- **Directions for this task**
Exactly and in full, give the records again.

Data excerpts:
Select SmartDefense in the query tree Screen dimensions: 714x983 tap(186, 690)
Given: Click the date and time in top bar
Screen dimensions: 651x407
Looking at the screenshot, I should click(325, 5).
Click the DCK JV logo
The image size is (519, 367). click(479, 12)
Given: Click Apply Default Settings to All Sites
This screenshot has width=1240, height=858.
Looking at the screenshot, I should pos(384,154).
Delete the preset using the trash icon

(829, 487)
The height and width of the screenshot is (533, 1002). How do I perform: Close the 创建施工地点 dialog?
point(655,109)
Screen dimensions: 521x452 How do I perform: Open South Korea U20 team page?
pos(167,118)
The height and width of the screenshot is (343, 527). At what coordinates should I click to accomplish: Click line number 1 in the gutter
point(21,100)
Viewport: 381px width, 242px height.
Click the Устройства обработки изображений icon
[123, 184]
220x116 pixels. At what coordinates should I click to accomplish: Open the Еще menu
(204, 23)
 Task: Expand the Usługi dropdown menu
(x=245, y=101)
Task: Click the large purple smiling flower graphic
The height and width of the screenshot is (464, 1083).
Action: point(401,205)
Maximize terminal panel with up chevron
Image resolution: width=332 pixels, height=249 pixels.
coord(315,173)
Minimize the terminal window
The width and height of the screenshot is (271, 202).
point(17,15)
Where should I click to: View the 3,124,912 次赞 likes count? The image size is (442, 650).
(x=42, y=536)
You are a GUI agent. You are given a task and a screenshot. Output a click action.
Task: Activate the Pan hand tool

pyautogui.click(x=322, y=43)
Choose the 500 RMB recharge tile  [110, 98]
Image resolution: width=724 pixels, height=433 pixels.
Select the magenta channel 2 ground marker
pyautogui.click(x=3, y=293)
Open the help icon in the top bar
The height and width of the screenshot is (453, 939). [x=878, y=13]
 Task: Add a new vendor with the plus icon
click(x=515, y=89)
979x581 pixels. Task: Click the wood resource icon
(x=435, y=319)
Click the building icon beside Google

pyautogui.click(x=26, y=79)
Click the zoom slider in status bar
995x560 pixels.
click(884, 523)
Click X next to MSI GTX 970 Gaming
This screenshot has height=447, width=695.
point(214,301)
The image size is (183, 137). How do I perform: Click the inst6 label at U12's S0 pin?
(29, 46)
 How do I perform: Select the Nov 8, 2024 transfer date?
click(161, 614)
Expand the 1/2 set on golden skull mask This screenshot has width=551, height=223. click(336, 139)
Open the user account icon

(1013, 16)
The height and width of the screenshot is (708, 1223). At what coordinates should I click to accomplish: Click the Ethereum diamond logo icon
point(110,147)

- **The completed task**
Select SmartDefense in the query tree Screen dimensions: 714x983 tap(186, 690)
Given: Click the date and time in top bar
Screen dimensions: 651x407
Looking at the screenshot, I should click(325, 5).
Click the DCK JV logo
The image size is (519, 367). click(479, 12)
Given: Click Apply Default Settings to All Sites
This screenshot has width=1240, height=858.
Looking at the screenshot, I should pos(384,154).
Delete the preset using the trash icon

(829, 487)
The height and width of the screenshot is (533, 1002). How do I perform: Close the 创建施工地点 dialog?
point(655,109)
Screen dimensions: 521x452 How do I perform: Open South Korea U20 team page?
pos(167,118)
The height and width of the screenshot is (343, 527). At what coordinates should I click to accomplish: Click line number 1 in the gutter
point(21,100)
Viewport: 381px width, 242px height.
Click the Устройства обработки изображений icon
[123, 184]
220x116 pixels. At what coordinates should I click to accomplish: Open the Еще menu
(204, 23)
 Task: Expand the Usługi dropdown menu
(x=245, y=101)
Task: Click the large purple smiling flower graphic
The height and width of the screenshot is (464, 1083).
Action: point(401,205)
Maximize terminal panel with up chevron
Image resolution: width=332 pixels, height=249 pixels.
coord(315,173)
Minimize the terminal window
The width and height of the screenshot is (271, 202).
point(17,15)
Where should I click to: View the 3,124,912 次赞 likes count? The image size is (442, 650).
(x=42, y=536)
You are a GUI agent. You are given a task and a screenshot. Output a click action.
Task: Activate the Pan hand tool

pyautogui.click(x=322, y=43)
Choose the 500 RMB recharge tile  [110, 98]
Image resolution: width=724 pixels, height=433 pixels.
Select the magenta channel 2 ground marker
pyautogui.click(x=3, y=293)
Open the help icon in the top bar
The height and width of the screenshot is (453, 939). [x=878, y=13]
 Task: Add a new vendor with the plus icon
click(x=515, y=89)
979x581 pixels. Task: Click the wood resource icon
(x=435, y=319)
Click the building icon beside Google

pyautogui.click(x=26, y=79)
Click the zoom slider in status bar
995x560 pixels.
click(884, 523)
Click X next to MSI GTX 970 Gaming
This screenshot has height=447, width=695.
point(214,301)
The image size is (183, 137). How do I perform: Click the inst6 label at U12's S0 pin?
(29, 46)
 How do I perform: Select the Nov 8, 2024 transfer date?
click(161, 614)
Expand the 1/2 set on golden skull mask This screenshot has width=551, height=223. click(336, 139)
Open the user account icon

(1013, 16)
The height and width of the screenshot is (708, 1223). At what coordinates should I click to accomplish: Click the Ethereum diamond logo icon
point(110,147)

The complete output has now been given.